Source records

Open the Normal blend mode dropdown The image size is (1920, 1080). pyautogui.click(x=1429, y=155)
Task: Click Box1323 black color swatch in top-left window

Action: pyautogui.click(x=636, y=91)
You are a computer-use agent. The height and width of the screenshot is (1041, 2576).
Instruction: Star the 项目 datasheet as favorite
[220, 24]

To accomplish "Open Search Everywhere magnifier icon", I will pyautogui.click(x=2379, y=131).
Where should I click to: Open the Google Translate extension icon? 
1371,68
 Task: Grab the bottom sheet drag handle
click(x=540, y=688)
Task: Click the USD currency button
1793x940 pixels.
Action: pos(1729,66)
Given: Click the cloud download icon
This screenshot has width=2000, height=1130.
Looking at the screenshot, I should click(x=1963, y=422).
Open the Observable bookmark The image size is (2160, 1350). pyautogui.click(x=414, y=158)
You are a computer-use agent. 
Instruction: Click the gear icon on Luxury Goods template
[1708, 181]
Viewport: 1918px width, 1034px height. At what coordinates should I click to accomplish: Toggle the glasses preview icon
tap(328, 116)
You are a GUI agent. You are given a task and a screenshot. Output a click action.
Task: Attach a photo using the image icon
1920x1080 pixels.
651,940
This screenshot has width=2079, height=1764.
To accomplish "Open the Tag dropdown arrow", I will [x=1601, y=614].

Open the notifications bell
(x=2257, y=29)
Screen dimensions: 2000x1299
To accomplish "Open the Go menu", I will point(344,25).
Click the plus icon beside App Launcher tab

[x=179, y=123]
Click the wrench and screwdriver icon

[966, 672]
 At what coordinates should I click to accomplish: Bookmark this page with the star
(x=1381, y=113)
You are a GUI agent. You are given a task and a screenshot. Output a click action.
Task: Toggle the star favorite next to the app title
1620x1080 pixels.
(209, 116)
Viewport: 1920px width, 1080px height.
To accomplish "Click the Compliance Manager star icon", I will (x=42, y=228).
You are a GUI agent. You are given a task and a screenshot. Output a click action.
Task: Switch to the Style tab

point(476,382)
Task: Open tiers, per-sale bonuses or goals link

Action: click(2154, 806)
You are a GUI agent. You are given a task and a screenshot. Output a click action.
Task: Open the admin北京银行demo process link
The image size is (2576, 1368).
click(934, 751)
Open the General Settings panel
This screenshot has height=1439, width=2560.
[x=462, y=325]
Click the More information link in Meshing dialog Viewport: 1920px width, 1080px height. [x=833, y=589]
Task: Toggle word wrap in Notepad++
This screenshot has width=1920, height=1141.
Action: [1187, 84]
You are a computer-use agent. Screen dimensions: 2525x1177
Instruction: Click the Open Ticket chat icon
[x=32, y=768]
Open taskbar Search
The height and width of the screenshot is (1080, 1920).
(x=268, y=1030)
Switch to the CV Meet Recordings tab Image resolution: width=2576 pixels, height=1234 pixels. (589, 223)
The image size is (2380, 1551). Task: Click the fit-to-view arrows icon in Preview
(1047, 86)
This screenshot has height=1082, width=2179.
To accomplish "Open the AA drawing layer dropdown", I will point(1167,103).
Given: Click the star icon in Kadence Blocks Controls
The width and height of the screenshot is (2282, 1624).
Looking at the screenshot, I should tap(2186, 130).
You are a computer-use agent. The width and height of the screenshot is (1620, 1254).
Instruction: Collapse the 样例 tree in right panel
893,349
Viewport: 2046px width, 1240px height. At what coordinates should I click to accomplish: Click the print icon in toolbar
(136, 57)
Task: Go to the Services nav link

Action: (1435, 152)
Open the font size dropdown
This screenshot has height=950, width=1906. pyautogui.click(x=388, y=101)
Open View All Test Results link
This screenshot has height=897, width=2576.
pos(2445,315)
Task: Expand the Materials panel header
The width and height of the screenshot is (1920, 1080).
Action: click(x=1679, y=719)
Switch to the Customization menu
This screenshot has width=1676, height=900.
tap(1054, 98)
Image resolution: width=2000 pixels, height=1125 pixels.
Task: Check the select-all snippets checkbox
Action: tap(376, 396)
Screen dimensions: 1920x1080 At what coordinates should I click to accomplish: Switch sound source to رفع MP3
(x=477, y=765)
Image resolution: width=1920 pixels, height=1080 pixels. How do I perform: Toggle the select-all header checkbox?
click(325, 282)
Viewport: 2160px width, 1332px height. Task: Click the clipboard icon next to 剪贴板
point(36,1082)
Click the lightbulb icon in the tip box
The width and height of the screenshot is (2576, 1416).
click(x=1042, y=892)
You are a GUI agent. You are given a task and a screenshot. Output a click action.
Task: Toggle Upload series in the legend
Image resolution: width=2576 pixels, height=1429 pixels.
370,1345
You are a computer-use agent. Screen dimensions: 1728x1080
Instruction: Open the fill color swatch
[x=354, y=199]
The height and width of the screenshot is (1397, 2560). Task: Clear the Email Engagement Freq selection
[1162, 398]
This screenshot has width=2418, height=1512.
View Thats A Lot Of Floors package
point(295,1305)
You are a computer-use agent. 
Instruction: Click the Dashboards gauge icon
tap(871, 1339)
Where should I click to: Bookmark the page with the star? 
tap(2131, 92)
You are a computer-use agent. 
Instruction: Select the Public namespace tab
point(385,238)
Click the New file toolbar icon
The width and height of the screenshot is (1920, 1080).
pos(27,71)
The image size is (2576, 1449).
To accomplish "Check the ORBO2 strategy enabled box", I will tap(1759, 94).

• **Prompt**
What you return must match the records exactly, line for line.

• **Solution to this task**
Open the Normal blend mode dropdown The image size is (1920, 1080). pyautogui.click(x=1429, y=155)
Task: Click Box1323 black color swatch in top-left window

Action: pyautogui.click(x=636, y=91)
You are a computer-use agent. The height and width of the screenshot is (1041, 2576).
Instruction: Star the 项目 datasheet as favorite
[220, 24]

To accomplish "Open Search Everywhere magnifier icon", I will pyautogui.click(x=2379, y=131).
Where should I click to: Open the Google Translate extension icon? 
1371,68
 Task: Grab the bottom sheet drag handle
click(x=540, y=688)
Task: Click the USD currency button
1793x940 pixels.
Action: pos(1729,66)
Given: Click the cloud download icon
This screenshot has width=2000, height=1130.
Looking at the screenshot, I should click(x=1963, y=422).
Open the Observable bookmark The image size is (2160, 1350). pyautogui.click(x=414, y=158)
You are a computer-use agent. 
Instruction: Click the gear icon on Luxury Goods template
[1708, 181]
Viewport: 1918px width, 1034px height. At what coordinates should I click to accomplish: Toggle the glasses preview icon
tap(328, 116)
You are a GUI agent. You are given a task and a screenshot. Output a click action.
Task: Attach a photo using the image icon
1920x1080 pixels.
651,940
This screenshot has width=2079, height=1764.
To accomplish "Open the Tag dropdown arrow", I will [x=1601, y=614].

Open the notifications bell
(x=2257, y=29)
Screen dimensions: 2000x1299
To accomplish "Open the Go menu", I will point(344,25).
Click the plus icon beside App Launcher tab

[x=179, y=123]
Click the wrench and screwdriver icon

[966, 672]
 At what coordinates should I click to accomplish: Bookmark this page with the star
(x=1381, y=113)
You are a GUI agent. You are given a task and a screenshot. Output a click action.
Task: Toggle the star favorite next to the app title
1620x1080 pixels.
(209, 116)
Viewport: 1920px width, 1080px height.
To accomplish "Click the Compliance Manager star icon", I will (x=42, y=228).
You are a GUI agent. You are given a task and a screenshot. Output a click action.
Task: Switch to the Style tab

point(476,382)
Task: Open tiers, per-sale bonuses or goals link

Action: click(2154, 806)
You are a GUI agent. You are given a task and a screenshot. Output a click action.
Task: Open the admin北京银行demo process link
The image size is (2576, 1368).
click(934, 751)
Open the General Settings panel
This screenshot has height=1439, width=2560.
[x=462, y=325]
Click the More information link in Meshing dialog Viewport: 1920px width, 1080px height. [x=833, y=589]
Task: Toggle word wrap in Notepad++
This screenshot has width=1920, height=1141.
Action: [1187, 84]
You are a computer-use agent. Screen dimensions: 2525x1177
Instruction: Click the Open Ticket chat icon
[x=32, y=768]
Open taskbar Search
The height and width of the screenshot is (1080, 1920).
(x=268, y=1030)
Switch to the CV Meet Recordings tab Image resolution: width=2576 pixels, height=1234 pixels. (589, 223)
The image size is (2380, 1551). Task: Click the fit-to-view arrows icon in Preview
(1047, 86)
This screenshot has height=1082, width=2179.
To accomplish "Open the AA drawing layer dropdown", I will point(1167,103).
Given: Click the star icon in Kadence Blocks Controls
The width and height of the screenshot is (2282, 1624).
Looking at the screenshot, I should tap(2186, 130).
You are a computer-use agent. The width and height of the screenshot is (1620, 1254).
Instruction: Collapse the 样例 tree in right panel
893,349
Viewport: 2046px width, 1240px height. At what coordinates should I click to accomplish: Click the print icon in toolbar
(136, 57)
Task: Go to the Services nav link

Action: (1435, 152)
Open the font size dropdown
This screenshot has height=950, width=1906. pyautogui.click(x=388, y=101)
Open View All Test Results link
This screenshot has height=897, width=2576.
pos(2445,315)
Task: Expand the Materials panel header
The width and height of the screenshot is (1920, 1080).
Action: click(x=1679, y=719)
Switch to the Customization menu
This screenshot has width=1676, height=900.
tap(1054, 98)
Image resolution: width=2000 pixels, height=1125 pixels.
Task: Check the select-all snippets checkbox
Action: tap(376, 396)
Screen dimensions: 1920x1080 At what coordinates should I click to accomplish: Switch sound source to رفع MP3
(x=477, y=765)
Image resolution: width=1920 pixels, height=1080 pixels. How do I perform: Toggle the select-all header checkbox?
click(325, 282)
Viewport: 2160px width, 1332px height. Task: Click the clipboard icon next to 剪贴板
point(36,1082)
Click the lightbulb icon in the tip box
The width and height of the screenshot is (2576, 1416).
click(x=1042, y=892)
You are a GUI agent. You are given a task and a screenshot. Output a click action.
Task: Toggle Upload series in the legend
Image resolution: width=2576 pixels, height=1429 pixels.
370,1345
You are a computer-use agent. Screen dimensions: 1728x1080
Instruction: Open the fill color swatch
[x=354, y=199]
The height and width of the screenshot is (1397, 2560). Task: Clear the Email Engagement Freq selection
[1162, 398]
This screenshot has width=2418, height=1512.
View Thats A Lot Of Floors package
point(295,1305)
You are a computer-use agent. 
Instruction: Click the Dashboards gauge icon
tap(871, 1339)
Where should I click to: Bookmark the page with the star? 
tap(2131, 92)
You are a computer-use agent. 
Instruction: Select the Public namespace tab
point(385,238)
Click the New file toolbar icon
The width and height of the screenshot is (1920, 1080).
pos(27,71)
The image size is (2576, 1449).
To accomplish "Check the ORBO2 strategy enabled box", I will tap(1759, 94).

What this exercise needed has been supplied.